Problem requirements: Reproduce the part of the records that opens with the line containing "Click the white X icon in header" and runs through the end of the records, requests included, with each coordinate in the answers multiplied by 1.5 and rounded to a whole number, halves rounded up. Give only that part, and leave the pictures out.

** BEGIN Dataset records **

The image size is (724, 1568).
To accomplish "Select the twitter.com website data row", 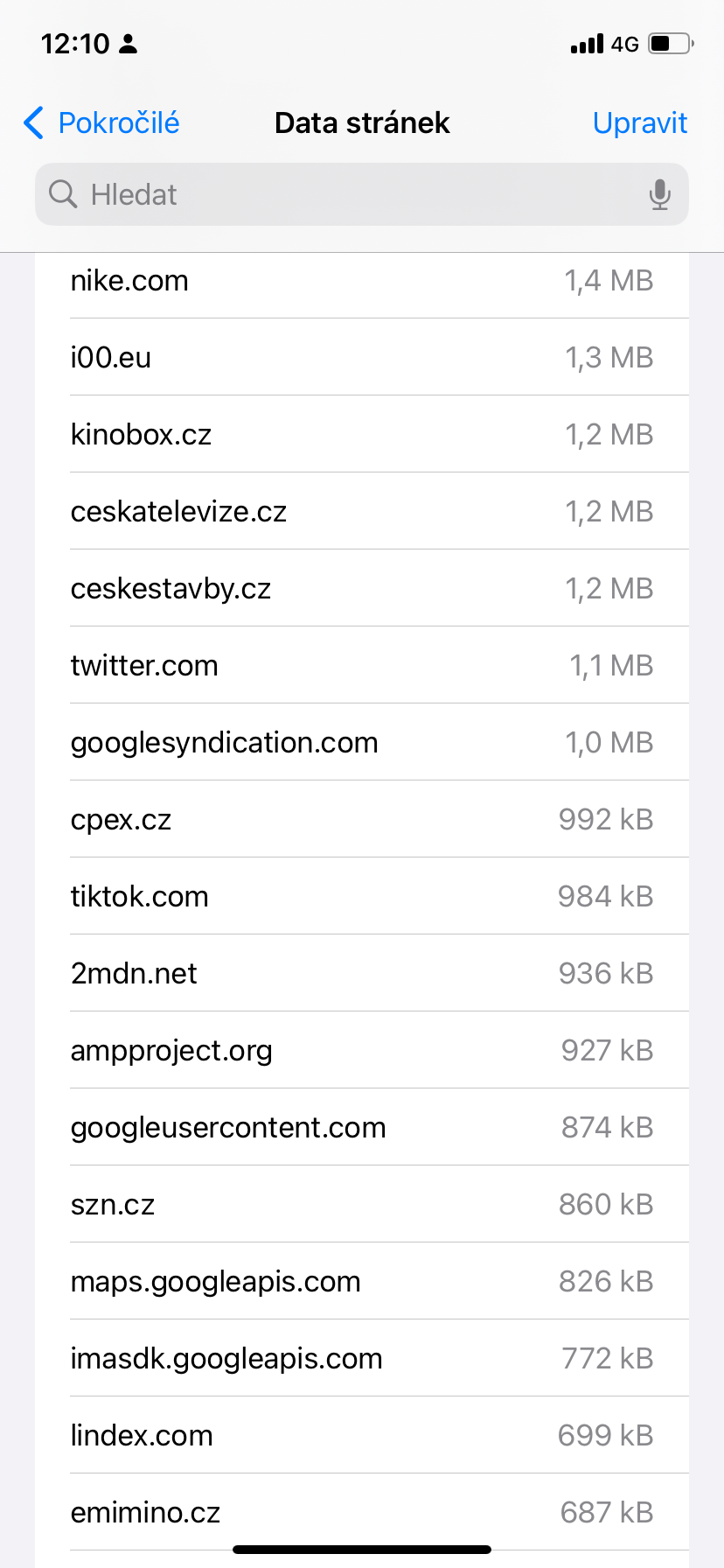I will (362, 666).
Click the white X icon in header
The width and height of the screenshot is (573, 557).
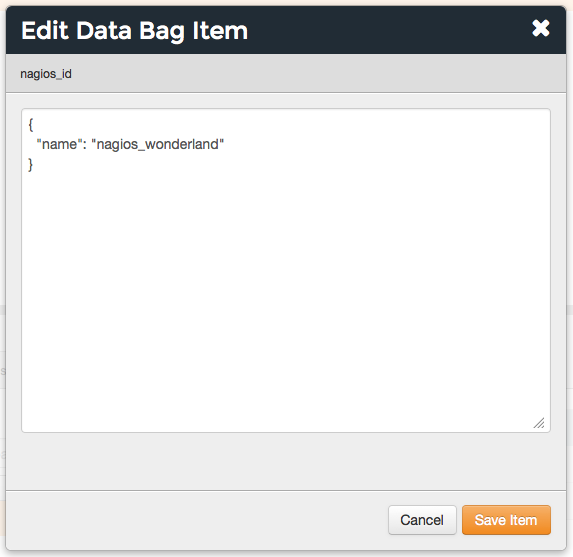(540, 29)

** END Dataset records **

Answer for this exercise:
Click the white X icon in header
The width and height of the screenshot is (573, 557).
(810, 44)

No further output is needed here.